Por principios debemos ser agradecidos con todo aquel que, de una otra manera, han sido generosos con nosotros, a través de sus enseñanzas, acciones o simplemente por su apoyo en momentos de tribulación, de apremio muy comunes a lo largo de la existencia humana.
Sentir gratitud con aquellos que nos brindaron solidaridad, respaldo y nos refugiaron en su calurosa hospitalidad, es humildad, sentir que debemos tributar un reconocimiento eterno a ese gesto de bondad que una vez recibimos, nos hizo beneficiarios de un don que dignifica a quien da, suministra bienes, apoya; en fin es una virtud de primer orden.

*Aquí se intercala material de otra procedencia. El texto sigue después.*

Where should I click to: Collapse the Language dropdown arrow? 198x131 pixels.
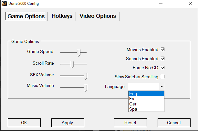161,87
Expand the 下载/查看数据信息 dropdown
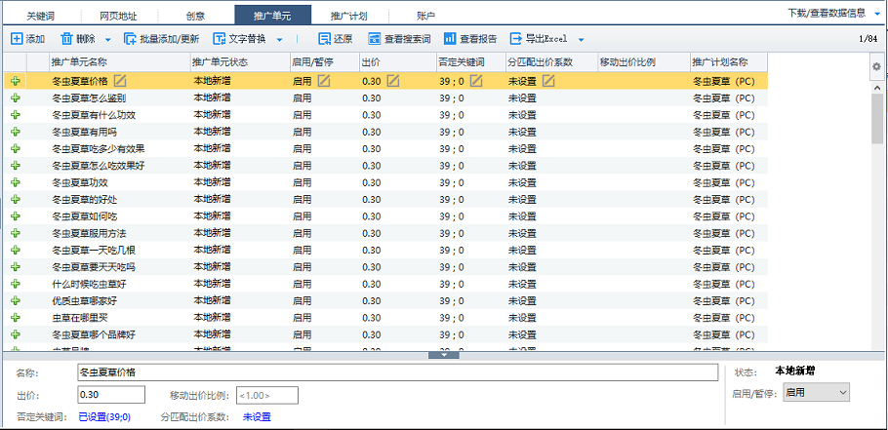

En mi caso, tengo grandes deudas, en especial con mis padres, unos agricultores que emergieron del bello pueblo de Montecarmelo, donde floreció la cultura del café en los siglos XIX y XX; luego, las enseñanzas, el legado cultural e intelectual de grandes hombres y mujeres que jalonearon el siglo XX, Antonio Pérez Carmona, Dámaso Ogaz, Adriano González León, Ramón Palomares, Ana Enriqueta Terán, Arnaldo Acosta Bello, Jesús Enrique Barrios, Raúl Díaz Castañeda, Rubén Díaz Castañeda, Domingo Miliani, Oscar Sambrano Urdaneta, JM Briceño Guerrero, Elsa Morales, Esteban Castillo, Edwin Villasmil, Régulo Pérez, Rafael José Alfonzo, Pedro Cuartin, Amado Duran, Eddy Rafael Pérez, Rafael José Álvarez, José de Jesús Rodríguez, Alberto Jiménez Ure, y tantos otros, que como Eladio Muchacho Unda, Napoleón Arraiz, Fátima Celis, Marlon André Rivas, por su generosidad infinita, a todos ellos mi sincero tributo.
Pensamos en lo que en uno de sus poemas estampó Eliot, la humildad es uno de los más grandes bienes por lo que debe distinguirse una persona. La humildad, la sinceridad y la gratitud, son dones divinos que deben guiar nuestra conducta ciudadana, pero si a aquellas virtudes sumamos el pacifismo podemos anticipar que buscamos derroteros promisorios, de comprensión y mucha tolerancia entre los seres humanos.